Taksim’de 1 Mayıs kutlaması tartışmasına katılan Star gazetesi yazarı Ahmet Taşgetiren, “Bence, Taksim 1 Mayıs’a açılmalı. Hele, bilek güreşi görüntüsü daha çok kamuoyuna mal olmadan ve ‘Tayyip Erdoğan nihayetinde boyun eğdi’ izlenimi doğmadan açılmalı. Hatta şunu söyleyebilirim ki, DİSK’in ve etrafındakilerin ‘Taksim şehveti’ oraya çıkış engellenerek değil, aksine izin verilerek ortadan kaldırılabilir” dedi.
Taşgetiren, “Taksim’e güvenlik güçleriyle çarpışa çarpışa çıkmak, ortalığı copların, gaz bombalarının, tazyikli suların, TOMA’ların, yer yer sürüklenmelerin, yer yer tazyikli suya maruz kalmış kadın - çocuk görüntülerinin, hatta Allah korusun yaralanma ve ölümlerin olduğu bir görüntünün kapladığı durumu Tayyip Erdoğan mı ister, DİSK ve ortakları mı? Bu görüntü Tayyip Erdoğan’ın mı işine yarar, ona can düşmanı kadar muhalif olanların mı?” diye sordu.
Ahmet Taşgetiren’in Star gazetesinin bugünkü (24 Nisan 2014) nüshasında yayımlanan, “Bence 1 Mayıs” başlıklı yazısı şöyle:
Evet, DİSK’in yaptığı bir bilek güreşine soyunmaktır. Evet, Başbakan’ın tepkisi haklıdır. Yenikapı’da çok uygun bir alan açılmış, oraya geliş - gidişler ücretsiz kılınmışken ve bu gibi durumlarda Tayyip Erdoğan’ın, böyle bir şantaja boyun eğecek siyasetçi olmadığı da bilinirken, illa Taksim’de ısrar etmek çıngar çıkarma arayışıdır.

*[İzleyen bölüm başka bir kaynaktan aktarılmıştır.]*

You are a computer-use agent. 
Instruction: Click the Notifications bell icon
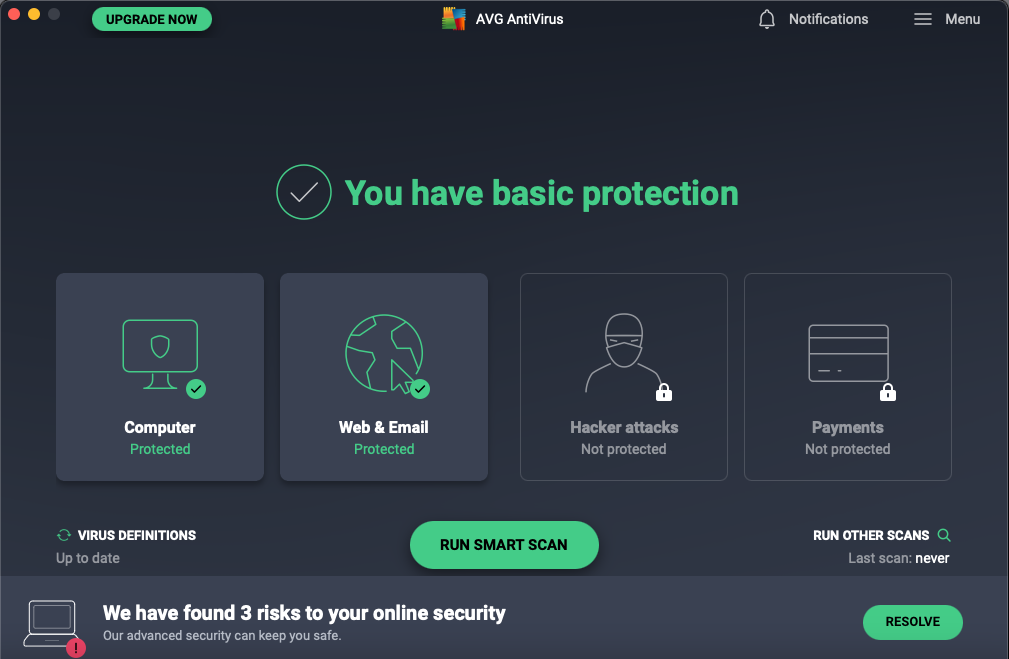[x=767, y=20]
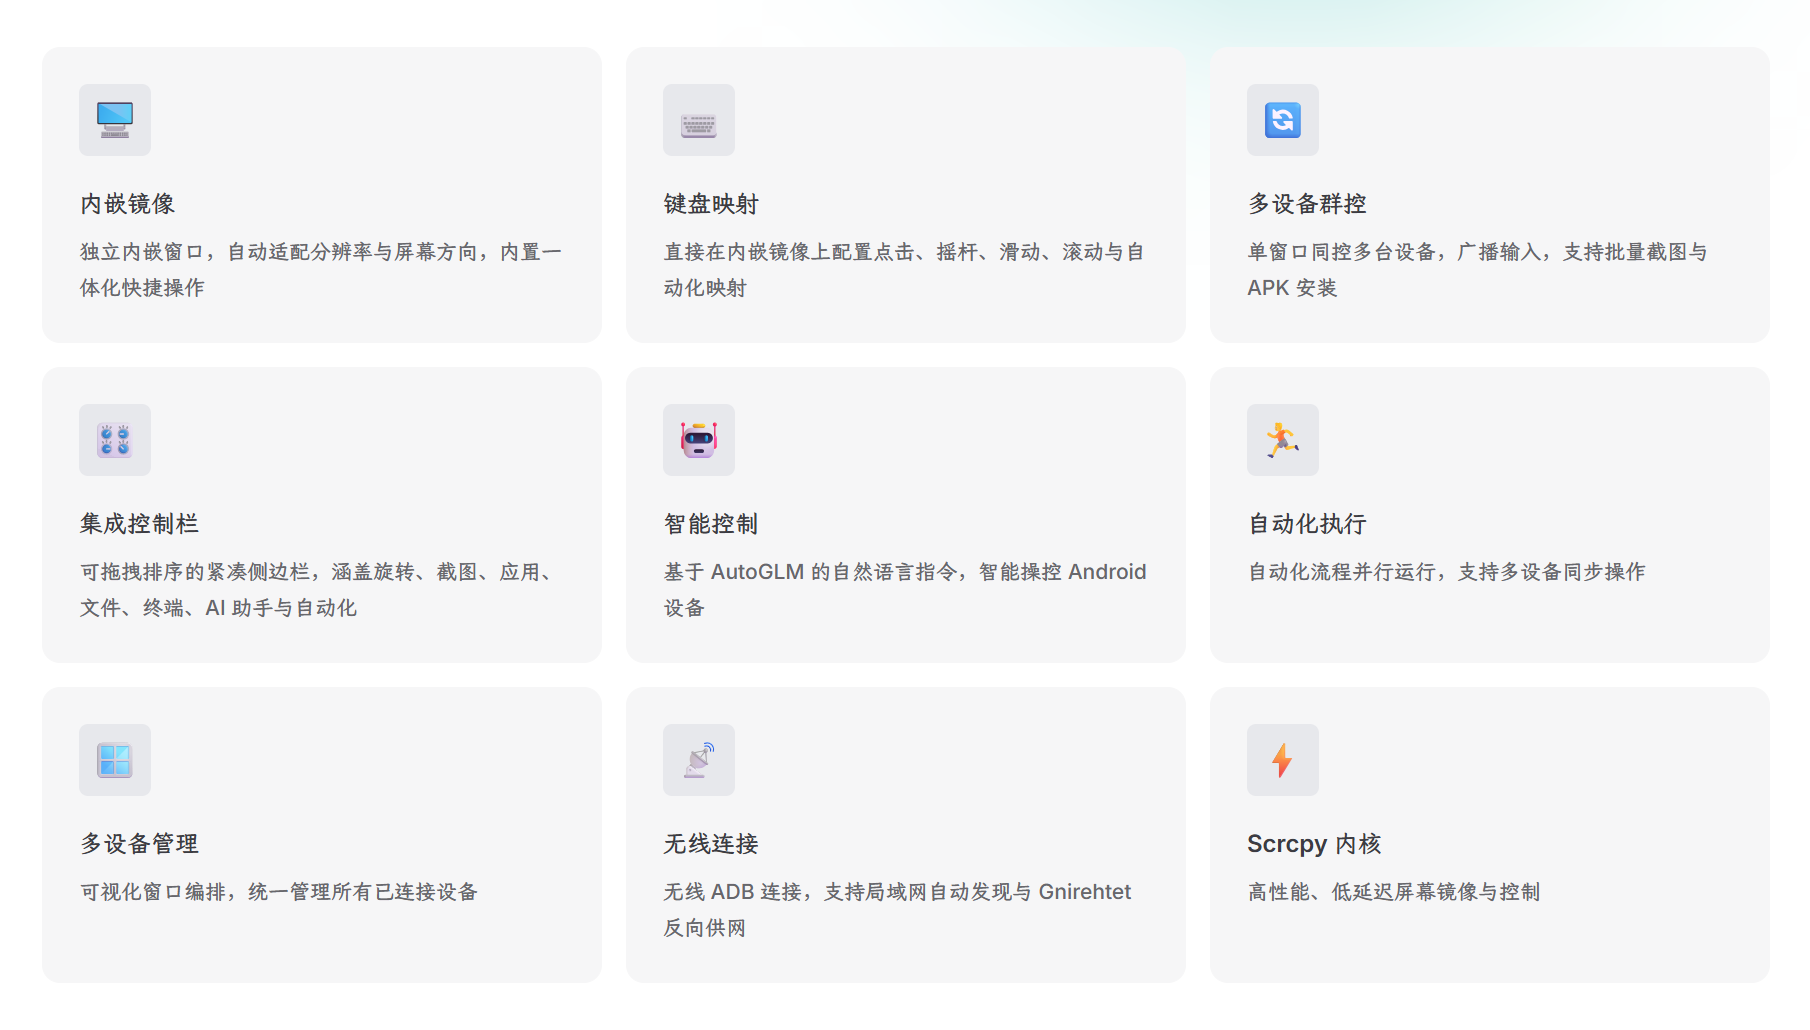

Evet, 1 Mayıs’ı “Emek Bayramı” olarak resmi tatil ilan etme işinin altında AK Parti’nin imzası varken, bağcı dövmeye kalkmanın insafla alakası yoktur.
O zaman?
O zaman DİSK’in çıngar çıkarmayı bir siyasi rant meselesi gibi düşündüğü sonucuna varılabilir.

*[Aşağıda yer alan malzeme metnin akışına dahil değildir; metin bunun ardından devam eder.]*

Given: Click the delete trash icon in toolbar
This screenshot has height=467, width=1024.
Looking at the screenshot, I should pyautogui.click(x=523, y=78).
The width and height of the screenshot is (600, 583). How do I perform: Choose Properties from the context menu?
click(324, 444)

Ve o zaman, şaşırtıcı gelecek ama, 1 Mayıs’ın Taksim’de icra edilmesi konusu, kaos plancılarını ters köşeye yatırmak adına, yeni bir değerlendirme konusu yapılabilir.
Soruyu şöyle sorabiliriz:
DİSK’in oyunu nasıl bozulabilir? DİSK’in bu çıngar çıkarma projesi nasıl akamete uğratılabilir?
Bence, Taksim 1 Mayıs’a açılmalı. Hele, bilek güreşi görüntüsü daha çok kamuoyuna mal olmadan ve “Tayyip Erdoğan nihayetinde boyun eğdi” izlenimi doğmadan açılmalı.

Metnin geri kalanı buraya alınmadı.